On Thu, Jan 15, 2026 at 10:19:08PM +0100, David Hildenbrand (Red Hat) wrote:
> On 1/15/26 21:54, Aaron Tomlin wrote:
> > This patch introduces two new fields to /proc/[pid]/status to display the
> > set of CPUs, representing the CPU affinity of the process's active
> > memory context, in both mask and list format: "Cpus_active_mm" and
> > "Cpus_active_mm_list". The mm_cpumask is primarily used for TLB and
> > cache synchronisation.
> > 
> > Exposing this information allows userspace to easily describe the
> > relationship between CPUs where a memory descriptor is "active" and the
> > CPUs where the thread is allowed to execute.
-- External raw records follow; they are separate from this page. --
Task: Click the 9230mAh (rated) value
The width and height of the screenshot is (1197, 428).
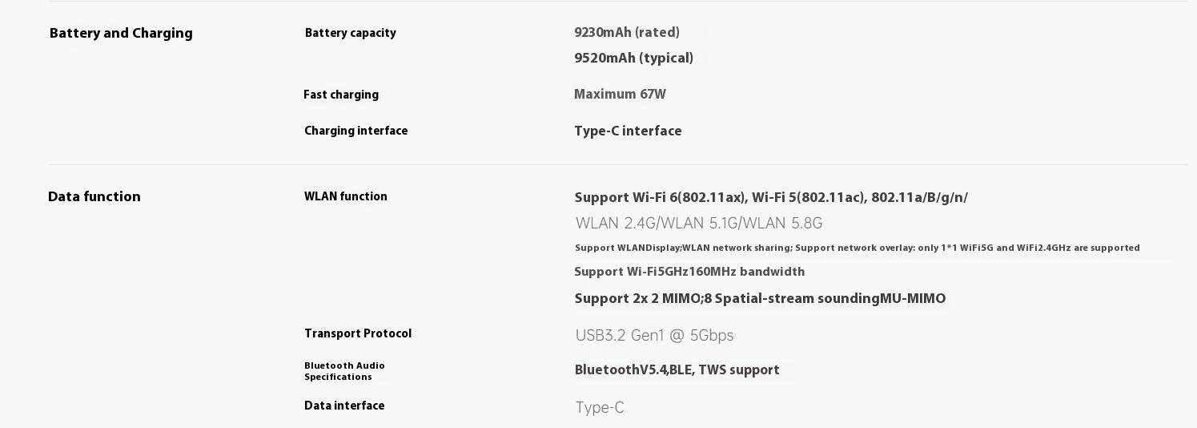Action: click(x=626, y=33)
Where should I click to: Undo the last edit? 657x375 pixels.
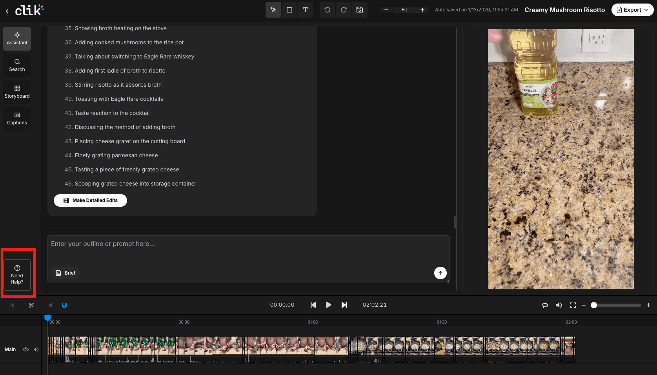[x=328, y=10]
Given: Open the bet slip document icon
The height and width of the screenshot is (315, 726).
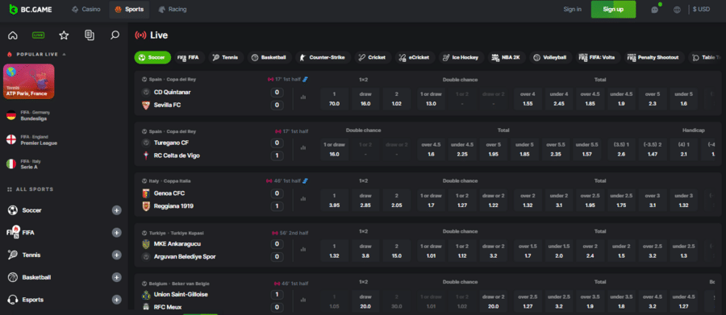Looking at the screenshot, I should tap(90, 35).
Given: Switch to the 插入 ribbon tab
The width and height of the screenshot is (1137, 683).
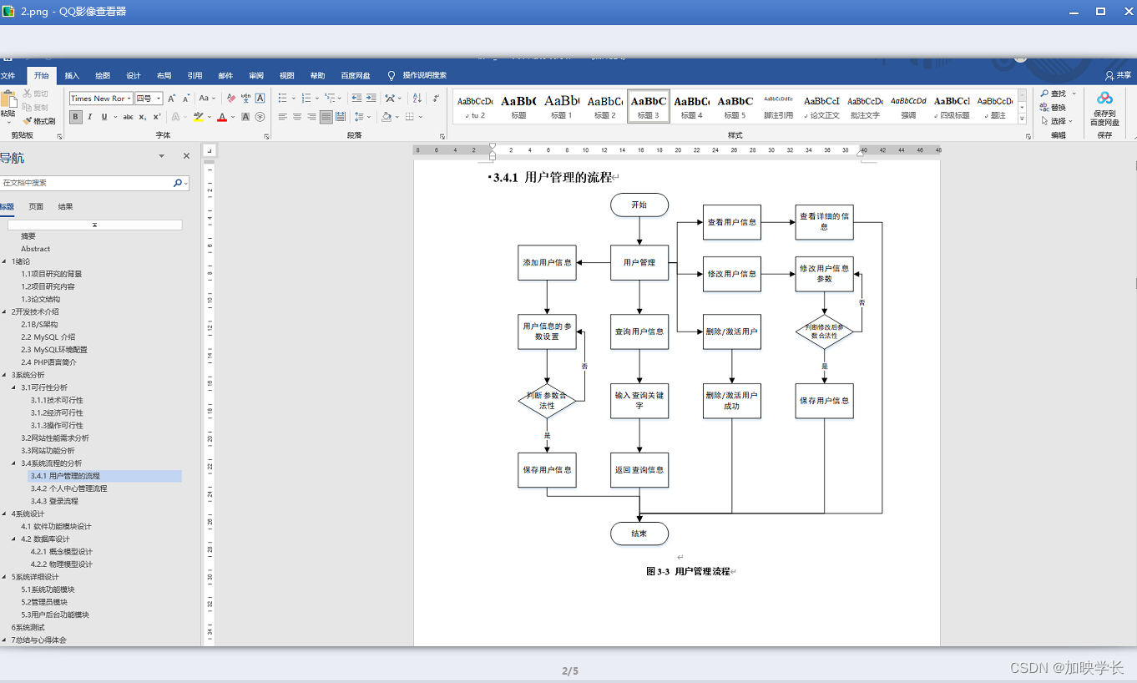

The primary intent is to
> > provide visibility into the "memory footprint" across CPUs, which is
> > invaluable for debugging performance issues related to IPI storms and
> > TLB shootdowns in large-scale NUMA systems. The CPU-affinity sets the
> > boundary; the mm_cpumask records the arrival; they complement each
> > other.
> > 
> > Frequent mm_cpumask changes may indicate instability in placement
> > policies or excessive task migration overhead.
> > 
> > These fields are exposed only on architectures that explicitly opt-in
> > via CONFIG_ARCH_WANT_PROC_CPUS_ACTIVE_MM. This is necessary because
> > mm_cpumask semantics vary significantly across architectures; some
> > (e.g., x86) actively maintain the mask for coherency, while others may
> > never clear bits, rendering the data misleading for this specific use
> > case. x86 is updated to select this feature by default.
> > 
> > The implementation reads the mask directly without introducing additional
> > locks or snapshots. While this implies that the hex mask and list format
> > could theoretically observe slightly different states on a rapidly
> > changing system, this "best-effort" approach aligns with the standard
> > design philosophy of /proc and avoids imposing locking overhead on
> > critical memory management paths.
> 
> 
> Yes, restricting to architectures that have the expected semantics is
> better.
> 
> ... but we better get the blessing from x86 folks :)
> 
> (CCing the x86 MM folks)

Yeah, seems like a very bad idea this. mm_cpumask really is an arch
detail you cannot rely on very much. Exposing this to userspace is
terrible.


^ permalink raw reply	[flat|nested] 10+ messages in thread

* Re: [v3 PATCH 1/1] fs/proc: Expose mm_cpumask in /proc/[pid]/status
  2026-01-15 21:19   ` David Hildenbrand (Red Hat)
  2026-01-15 21:23     ` Peter Zijlstra
@ 2026-01-15 21:39     ` Dave Hansen
  2026-01-16  1:53       ` Aaron Tomlin
  1 sibling, 1 reply; 10+ messages in thread
From: Dave Hansen @ 2026-01-15 21:39 UTC (permalink / raw)
  To: David Hildenbrand (Red Hat), Aaron Tomlin, oleg, akpm, gregkh,
	brauner, mingo
  Cc: neelx, sean, linux-kernel, linux-fsdevel, Dave Hansen,
	Andy Lutomirski, Peter Zijlstra, x86@kernel.org

On 1/15/26 13:19, David Hildenbrand (Red Hat) wrote:
> On 1/15/26 21:54, Aaron Tomlin wrote:
>> This patch introduces two new fields to /proc/[pid]/status to display the
>> set of CPUs, representing the CPU affinity of the process's active
>> memory context, in both mask and list format: "Cpus_active_mm" and
>> "Cpus_active_mm_list". The mm_cpumask is primarily used for TLB and
>> cache synchronisation. 

I don't think this is the kind of thing we want to expose as ABI. It's
too deep of an implementation detail. Any meaning derived from it could
also change on a whim.

For instance, we've changed the rules about when CPUs are put in or
taken out of mm_cpumask() over time. I think the rules might have even
depended on the idle driver that your system was using at one time. I
think Rik also just changed some rules around it in his INVLPGB patches.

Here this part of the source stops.